I thought it was a simple question. We were just a few months away from our wedding, and I asked my fiancé, “How long do you plan for us to stay at the wedding reception?” It was more just mental preparation on my part than anything. I like to plan and wanted to know the schedule to make a timeline for our departure on our honeymoon. It hit us that in all the planning for the festivities, we would be able to go on vacation immediately after the ceremony, and it would be just the two of us. After years of a long-distance relationship and the impending freedom to enjoy all the benefits of marriage on the near horizon, I will admittedly say that I was very eager to embark upon a week away together.

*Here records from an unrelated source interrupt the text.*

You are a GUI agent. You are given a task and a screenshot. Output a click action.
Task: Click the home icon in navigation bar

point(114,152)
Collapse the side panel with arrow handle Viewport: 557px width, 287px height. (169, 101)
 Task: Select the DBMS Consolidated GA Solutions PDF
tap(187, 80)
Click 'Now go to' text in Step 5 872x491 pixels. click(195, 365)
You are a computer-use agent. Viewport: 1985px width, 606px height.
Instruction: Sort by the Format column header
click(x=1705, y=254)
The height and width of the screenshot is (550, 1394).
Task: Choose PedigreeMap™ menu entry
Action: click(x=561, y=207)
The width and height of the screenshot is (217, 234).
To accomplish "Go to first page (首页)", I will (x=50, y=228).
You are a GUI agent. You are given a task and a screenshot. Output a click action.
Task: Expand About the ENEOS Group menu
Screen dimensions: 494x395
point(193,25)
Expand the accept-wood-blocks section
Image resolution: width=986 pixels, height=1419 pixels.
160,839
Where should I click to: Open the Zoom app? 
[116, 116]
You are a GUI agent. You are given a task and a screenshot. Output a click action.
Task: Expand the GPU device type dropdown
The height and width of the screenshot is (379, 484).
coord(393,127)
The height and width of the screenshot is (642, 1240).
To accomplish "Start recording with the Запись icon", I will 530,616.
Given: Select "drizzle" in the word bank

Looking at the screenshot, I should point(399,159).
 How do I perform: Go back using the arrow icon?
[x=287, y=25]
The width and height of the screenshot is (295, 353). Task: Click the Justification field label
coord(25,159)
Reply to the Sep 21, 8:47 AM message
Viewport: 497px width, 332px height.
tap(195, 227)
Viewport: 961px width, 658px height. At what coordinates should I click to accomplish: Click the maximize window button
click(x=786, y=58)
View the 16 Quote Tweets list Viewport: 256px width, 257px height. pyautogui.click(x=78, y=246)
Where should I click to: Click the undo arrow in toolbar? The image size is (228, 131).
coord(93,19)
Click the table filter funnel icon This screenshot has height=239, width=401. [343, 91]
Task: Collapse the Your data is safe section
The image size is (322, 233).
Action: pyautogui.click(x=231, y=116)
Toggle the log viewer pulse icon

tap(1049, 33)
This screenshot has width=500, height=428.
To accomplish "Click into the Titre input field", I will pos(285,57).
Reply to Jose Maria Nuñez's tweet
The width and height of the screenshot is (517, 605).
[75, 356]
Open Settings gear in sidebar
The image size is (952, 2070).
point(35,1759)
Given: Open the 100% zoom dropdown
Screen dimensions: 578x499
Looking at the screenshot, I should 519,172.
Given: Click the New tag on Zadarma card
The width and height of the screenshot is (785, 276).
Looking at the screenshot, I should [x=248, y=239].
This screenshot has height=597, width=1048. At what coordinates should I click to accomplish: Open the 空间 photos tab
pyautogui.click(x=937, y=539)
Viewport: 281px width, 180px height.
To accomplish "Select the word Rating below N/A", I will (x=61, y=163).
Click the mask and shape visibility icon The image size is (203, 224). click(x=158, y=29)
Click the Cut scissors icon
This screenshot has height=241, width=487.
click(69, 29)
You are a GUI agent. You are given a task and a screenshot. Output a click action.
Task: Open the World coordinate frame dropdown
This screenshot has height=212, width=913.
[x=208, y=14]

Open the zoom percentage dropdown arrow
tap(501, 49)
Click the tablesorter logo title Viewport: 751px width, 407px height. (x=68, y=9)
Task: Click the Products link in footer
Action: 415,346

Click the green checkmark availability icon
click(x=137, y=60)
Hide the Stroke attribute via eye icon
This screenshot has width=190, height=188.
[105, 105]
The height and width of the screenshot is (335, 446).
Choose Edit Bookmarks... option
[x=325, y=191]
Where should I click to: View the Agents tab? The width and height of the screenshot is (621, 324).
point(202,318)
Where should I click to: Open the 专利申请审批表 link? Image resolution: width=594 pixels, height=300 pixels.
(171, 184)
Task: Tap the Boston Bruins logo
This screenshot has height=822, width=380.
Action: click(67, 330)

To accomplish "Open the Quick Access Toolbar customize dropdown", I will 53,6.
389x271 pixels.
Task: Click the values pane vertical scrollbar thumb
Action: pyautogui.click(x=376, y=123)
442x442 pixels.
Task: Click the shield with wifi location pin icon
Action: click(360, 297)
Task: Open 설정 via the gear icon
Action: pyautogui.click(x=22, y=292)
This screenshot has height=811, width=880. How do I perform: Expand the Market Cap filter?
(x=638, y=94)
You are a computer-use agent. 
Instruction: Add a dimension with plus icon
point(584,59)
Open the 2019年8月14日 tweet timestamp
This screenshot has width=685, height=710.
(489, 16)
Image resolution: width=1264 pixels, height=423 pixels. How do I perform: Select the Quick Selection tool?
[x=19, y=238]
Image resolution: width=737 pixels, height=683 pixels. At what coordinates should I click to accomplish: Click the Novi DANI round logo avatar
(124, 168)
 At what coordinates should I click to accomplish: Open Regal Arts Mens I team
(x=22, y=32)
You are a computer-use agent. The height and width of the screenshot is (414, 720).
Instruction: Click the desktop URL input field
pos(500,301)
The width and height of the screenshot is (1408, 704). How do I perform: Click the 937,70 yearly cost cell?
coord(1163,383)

We formulated a game plan. For the most part, everything was going according to schedule on our wedding day. After sharing all the obligatory reception milestones, we gathered our bags and headed to the getaway car. Running through a tunnel of our loved ones barraging us with what felt like a bazillion bubbles being blown into our faces, I removed enough of my groomsmen’s disgusting handiwork from the passenger side door of my vehicle to escort my new wife into our new life together. As I prepared to close the door, something appeared in her eyes that I wasn’t expecting to see. She was beginning to form some rather sizable tears that threatened my jubilant plans. I looked behind me to see what had caught her glance and served as a catalyst for such an untimely and unwanted emotion. As I turned, I noticed the mirrored reaction from her mother, and I became worried that my new wife’s sportive spirit had just turned into a downcast demeanor. As I ran around the vehicle to initiate our trip, I got to ask a question for the first time that we would repeat to each other through the years of marriage, “What’s the matter?”   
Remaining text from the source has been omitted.